• THE DATA
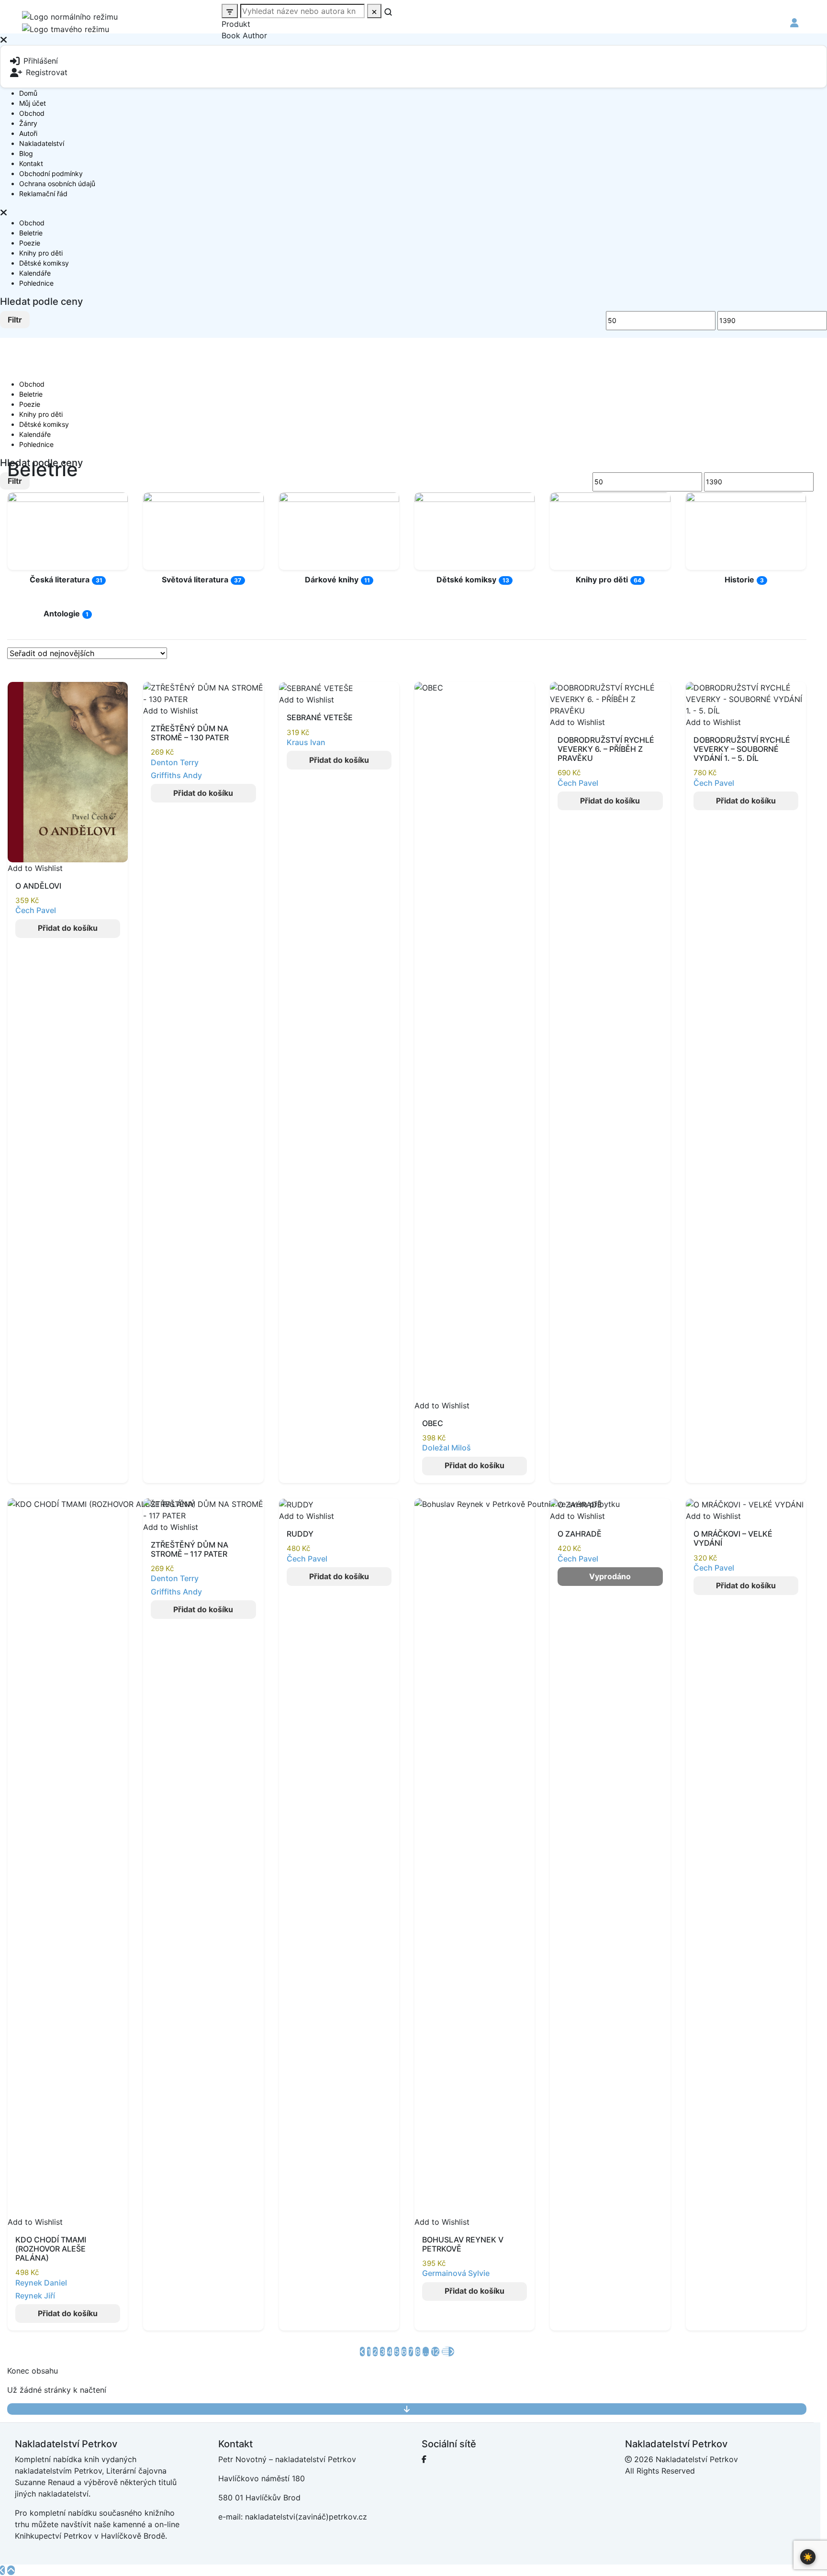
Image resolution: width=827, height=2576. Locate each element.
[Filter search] (230, 11)
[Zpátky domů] (2, 2570)
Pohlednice (36, 283)
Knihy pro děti (41, 253)
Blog (26, 153)
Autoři (28, 133)
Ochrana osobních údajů (57, 183)
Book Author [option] (244, 35)
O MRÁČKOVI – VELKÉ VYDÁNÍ (732, 1538)
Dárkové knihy (331, 579)
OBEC (432, 1423)
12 (435, 2351)
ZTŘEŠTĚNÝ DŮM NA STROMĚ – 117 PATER (189, 1549)
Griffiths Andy (176, 775)
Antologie (62, 613)
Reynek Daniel (41, 2282)
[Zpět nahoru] (11, 2570)
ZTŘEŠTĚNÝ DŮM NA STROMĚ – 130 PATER (190, 733)
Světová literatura (195, 579)
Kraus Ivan (306, 742)
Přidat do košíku (68, 928)
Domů (28, 93)
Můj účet (32, 103)
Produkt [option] (236, 24)
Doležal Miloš (446, 1447)
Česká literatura (59, 579)
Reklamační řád (43, 194)
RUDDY (300, 1534)
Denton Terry (175, 762)
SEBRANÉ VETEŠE (320, 717)
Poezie (29, 243)
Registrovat (46, 72)
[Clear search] (374, 11)
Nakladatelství (41, 143)
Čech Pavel (35, 910)
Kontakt (31, 163)
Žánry (28, 123)
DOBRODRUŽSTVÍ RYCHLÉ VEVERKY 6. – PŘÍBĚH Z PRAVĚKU (606, 749)
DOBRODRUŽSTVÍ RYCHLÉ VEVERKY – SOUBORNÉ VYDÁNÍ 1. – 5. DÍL (741, 749)
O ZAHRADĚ (580, 1534)
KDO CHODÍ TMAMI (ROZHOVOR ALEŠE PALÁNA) (50, 2249)
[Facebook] (424, 2459)
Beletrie (31, 233)
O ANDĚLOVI (38, 886)
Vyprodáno (610, 1576)
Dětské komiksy (44, 263)
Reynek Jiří (35, 2295)
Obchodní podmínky (51, 173)
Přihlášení (40, 61)
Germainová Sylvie (456, 2273)
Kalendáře (35, 273)
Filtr (15, 319)
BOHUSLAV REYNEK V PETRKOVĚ (462, 2244)
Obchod (32, 113)
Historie (739, 579)
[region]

• TASK DIRECTIONS
Images are to be left out when the records above are written out again exactly.

• REPLY TO THE EXERCISE
Image resolution: width=827, height=2576. Locate each element.
[Filter search] (230, 11)
[Zpátky domů] (2, 2570)
Pohlednice (36, 283)
Knihy pro děti (41, 253)
Blog (26, 153)
Autoři (28, 133)
Ochrana osobních údajů (57, 183)
Book Author [option] (244, 35)
O MRÁČKOVI – VELKÉ VYDÁNÍ (732, 1538)
Dárkové knihy (331, 579)
OBEC (432, 1423)
12 (435, 2351)
ZTŘEŠTĚNÝ DŮM NA STROMĚ – 117 PATER (189, 1549)
Griffiths Andy (176, 775)
Antologie (62, 613)
Reynek Daniel (41, 2282)
[Zpět nahoru] (11, 2570)
ZTŘEŠTĚNÝ DŮM NA STROMĚ – 130 PATER (190, 733)
Světová literatura (195, 579)
Kraus Ivan (306, 742)
Přidat do košíku (68, 928)
Domů (28, 93)
Můj účet (32, 103)
Produkt [option] (236, 24)
Doležal Miloš (446, 1447)
Česká literatura (59, 579)
Reklamační řád (43, 194)
RUDDY (300, 1534)
Denton Terry (175, 762)
SEBRANÉ VETEŠE (320, 717)
Poezie (29, 243)
Registrovat (46, 72)
[Clear search] (374, 11)
Nakladatelství (41, 143)
Čech Pavel (35, 910)
Kontakt (31, 163)
Žánry (28, 123)
DOBRODRUŽSTVÍ RYCHLÉ VEVERKY 6. – PŘÍBĚH Z PRAVĚKU (606, 749)
DOBRODRUŽSTVÍ RYCHLÉ VEVERKY – SOUBORNÉ VYDÁNÍ 1. – 5. DÍL (741, 749)
O ZAHRADĚ (580, 1534)
KDO CHODÍ TMAMI (ROZHOVOR ALEŠE PALÁNA) (50, 2249)
[Facebook] (424, 2459)
Beletrie (31, 233)
O ANDĚLOVI (38, 886)
Vyprodáno (610, 1576)
Dětské komiksy (44, 263)
Reynek Jiří (35, 2295)
Obchodní podmínky (51, 173)
Přihlášení (40, 61)
Germainová Sylvie (456, 2273)
Kalendáře (35, 273)
Filtr (15, 319)
BOHUSLAV REYNEK V PETRKOVĚ (462, 2244)
Obchod (32, 113)
Historie (739, 579)
[region]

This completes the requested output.